Set problem A → In the article on U.S. snack food exports, condense the paragraph beginning "Not surprisingly, our NAFTA partners" into a short list that keeps its main figures.
Set problem B → Extend the article on U.S. snack food exports from the point at which it ends.

Given text →
Sweetening the Deal for U.S. Snack Food Producers
By Cheryl Claus
Go ahead, nibble that cookie. Or drop a little change into the
office vending machine. Dont feel alone; youre not
the only nibbler in North America. Across borders in both
directions, just about everybody occasionally gives in to a snack
attack.
Snack food is big business in the United States and is increasingly important in international markets. With the exception of snack nuts, U.S. snack food exports rose by almost 2 percent in 1998 and by almost 45 percent since 1992.
Not surprisingly, our NAFTA partners (Canada and Mexico) continue to be the No. 1 market region for snack food exports. In 1997, these countries accounted for approximately one-third of U.S. snack food exports compared to one-fifth for Western Europe, 18.5 percent for Japan, China, Taiwan and Hong Kong, 12 percent for other Asian countries (including Australia and New Zealand) and 9.6 percent for Latin America minus Mexico.

Dataset excerpts →

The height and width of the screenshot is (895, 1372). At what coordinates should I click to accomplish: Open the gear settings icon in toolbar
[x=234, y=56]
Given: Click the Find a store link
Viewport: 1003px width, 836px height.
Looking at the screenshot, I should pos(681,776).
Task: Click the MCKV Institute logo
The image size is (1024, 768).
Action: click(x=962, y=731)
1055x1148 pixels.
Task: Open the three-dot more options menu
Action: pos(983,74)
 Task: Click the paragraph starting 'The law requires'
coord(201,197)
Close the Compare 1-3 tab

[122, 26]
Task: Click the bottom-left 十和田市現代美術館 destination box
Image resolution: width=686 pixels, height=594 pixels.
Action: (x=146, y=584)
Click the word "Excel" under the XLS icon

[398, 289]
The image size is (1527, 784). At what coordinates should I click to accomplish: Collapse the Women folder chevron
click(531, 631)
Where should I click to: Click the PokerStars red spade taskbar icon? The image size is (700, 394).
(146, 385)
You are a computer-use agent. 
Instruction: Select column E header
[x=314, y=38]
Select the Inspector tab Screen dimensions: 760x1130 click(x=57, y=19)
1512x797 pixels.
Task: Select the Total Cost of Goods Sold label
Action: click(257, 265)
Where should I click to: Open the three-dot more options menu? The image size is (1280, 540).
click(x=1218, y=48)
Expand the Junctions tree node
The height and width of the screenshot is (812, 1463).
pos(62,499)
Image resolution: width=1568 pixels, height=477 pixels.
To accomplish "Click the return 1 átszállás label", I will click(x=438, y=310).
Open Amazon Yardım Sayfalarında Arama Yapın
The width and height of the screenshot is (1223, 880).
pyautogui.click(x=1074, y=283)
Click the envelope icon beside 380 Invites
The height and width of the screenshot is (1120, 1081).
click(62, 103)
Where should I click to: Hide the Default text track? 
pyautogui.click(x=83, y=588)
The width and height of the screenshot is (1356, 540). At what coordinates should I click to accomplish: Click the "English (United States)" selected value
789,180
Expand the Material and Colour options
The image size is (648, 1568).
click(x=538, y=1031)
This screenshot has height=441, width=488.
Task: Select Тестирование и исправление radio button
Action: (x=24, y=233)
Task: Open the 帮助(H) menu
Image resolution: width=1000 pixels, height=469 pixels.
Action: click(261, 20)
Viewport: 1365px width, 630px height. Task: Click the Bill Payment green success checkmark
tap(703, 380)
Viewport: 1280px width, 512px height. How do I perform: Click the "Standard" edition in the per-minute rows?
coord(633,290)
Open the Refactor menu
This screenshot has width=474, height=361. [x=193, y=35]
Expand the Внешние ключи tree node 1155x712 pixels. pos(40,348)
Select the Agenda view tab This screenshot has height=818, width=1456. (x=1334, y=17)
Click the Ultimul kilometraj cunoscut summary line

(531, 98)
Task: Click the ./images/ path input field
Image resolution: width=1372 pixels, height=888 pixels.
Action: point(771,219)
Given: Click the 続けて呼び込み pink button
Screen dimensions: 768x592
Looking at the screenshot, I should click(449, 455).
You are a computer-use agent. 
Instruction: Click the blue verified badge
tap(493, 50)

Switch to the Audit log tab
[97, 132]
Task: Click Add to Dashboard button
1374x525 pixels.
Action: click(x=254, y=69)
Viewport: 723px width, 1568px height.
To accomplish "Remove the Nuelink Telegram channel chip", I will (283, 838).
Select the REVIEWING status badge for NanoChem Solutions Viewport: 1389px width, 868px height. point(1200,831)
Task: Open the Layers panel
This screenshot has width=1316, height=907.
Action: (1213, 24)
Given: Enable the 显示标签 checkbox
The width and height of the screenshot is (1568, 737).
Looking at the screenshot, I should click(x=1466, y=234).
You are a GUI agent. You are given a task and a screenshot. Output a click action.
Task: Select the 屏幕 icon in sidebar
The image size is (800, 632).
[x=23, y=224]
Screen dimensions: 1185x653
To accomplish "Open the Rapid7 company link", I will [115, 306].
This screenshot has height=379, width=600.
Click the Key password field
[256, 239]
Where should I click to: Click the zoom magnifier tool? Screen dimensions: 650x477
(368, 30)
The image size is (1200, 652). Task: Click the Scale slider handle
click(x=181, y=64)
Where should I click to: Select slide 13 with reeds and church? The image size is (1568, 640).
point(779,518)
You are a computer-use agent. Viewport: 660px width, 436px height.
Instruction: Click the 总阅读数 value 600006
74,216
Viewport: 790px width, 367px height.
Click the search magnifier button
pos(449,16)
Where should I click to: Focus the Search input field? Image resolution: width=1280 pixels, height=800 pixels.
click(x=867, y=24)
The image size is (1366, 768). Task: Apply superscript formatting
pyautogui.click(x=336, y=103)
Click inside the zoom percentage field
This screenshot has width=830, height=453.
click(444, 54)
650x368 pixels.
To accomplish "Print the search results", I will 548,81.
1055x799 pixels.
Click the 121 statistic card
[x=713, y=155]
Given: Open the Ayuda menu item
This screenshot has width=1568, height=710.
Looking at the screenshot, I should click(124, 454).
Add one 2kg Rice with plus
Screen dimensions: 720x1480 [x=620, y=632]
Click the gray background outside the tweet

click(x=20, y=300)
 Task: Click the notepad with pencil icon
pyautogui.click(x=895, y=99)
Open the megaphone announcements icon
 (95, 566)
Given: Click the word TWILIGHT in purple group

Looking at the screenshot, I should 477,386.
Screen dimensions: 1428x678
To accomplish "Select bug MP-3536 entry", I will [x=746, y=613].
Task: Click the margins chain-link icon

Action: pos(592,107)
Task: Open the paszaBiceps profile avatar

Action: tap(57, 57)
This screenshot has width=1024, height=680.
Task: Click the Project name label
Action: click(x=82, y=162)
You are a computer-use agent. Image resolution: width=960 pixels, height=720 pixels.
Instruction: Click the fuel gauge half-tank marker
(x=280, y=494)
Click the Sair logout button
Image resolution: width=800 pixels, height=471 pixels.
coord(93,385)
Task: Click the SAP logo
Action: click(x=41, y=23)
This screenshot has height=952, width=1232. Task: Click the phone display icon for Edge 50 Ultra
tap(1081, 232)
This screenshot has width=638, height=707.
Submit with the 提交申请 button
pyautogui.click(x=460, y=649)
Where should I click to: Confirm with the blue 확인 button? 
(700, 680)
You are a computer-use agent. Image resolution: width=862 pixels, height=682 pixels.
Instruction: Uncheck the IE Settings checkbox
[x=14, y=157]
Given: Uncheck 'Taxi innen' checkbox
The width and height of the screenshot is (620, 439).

Written response A →
- Canada and Mexico (the NAFTA partners) remain the leading market region for U.S. snack food exports.
- In 1997, U.S. snack food exports were divided as follows:
  - Canada and Mexico: about one-third
  - Western Europe: one-fifth
  - Japan, China, Taiwan and Hong Kong: 18.5 percent
  - Other Asian countries, including Australia and New Zealand: 12 percent
  - Latin America excluding Mexico: 9.6 percent

Written response B →
While snack food sales are up worldwide, proximity and liberalized import policies resulting from NAFTA are largely responsible for expanded sales in Mexico and Canada, where, by the year 2003, all quotas and tariffs on snack foods are scheduled to be eliminated.
Opportunities in Mexico
Mexico offers outstanding opportunities to American exporters of snack foods. The increasing openness of the Mexican market, expanding affluence and the changing tastes of consumers have encouraged an increase in snack food imports. Snack imports totaled over $69 million in 1993 and, despite the currency crisis of 1995, sales have been expanding at more than 20 percent annually with the United States maintaining a 98-percent share.
In addition to expanding exports, the
United States is developing a strong position in Mexicos
domestic market: Texas-based Frito-Lay owns Sabritas, the largest
Mexican producer of snack foods, which has at least 75 percent of
the corn-chip market alone.
Potato chips are also very popular in Mexico, with imports peaking at $23.8 million in 1994. Although by 1995 chip import levels had fallen to $1.8 million, they are edging back to previous levels with the United States garnering nearly 100 percent of that market.
When the Chips Are Down
While both corn and potato chip sales decreased after the peso crisis, U.S. popcorn sales to Mexico remained steady averaging between $6 million and $7 million from 1994 to 1998. This superior performance is partially explained by the recent expansion of movie theater complexes in Mexico. At home, microwaveable popcorn is very popular and favorite U.S. brands include Act II and Delipop.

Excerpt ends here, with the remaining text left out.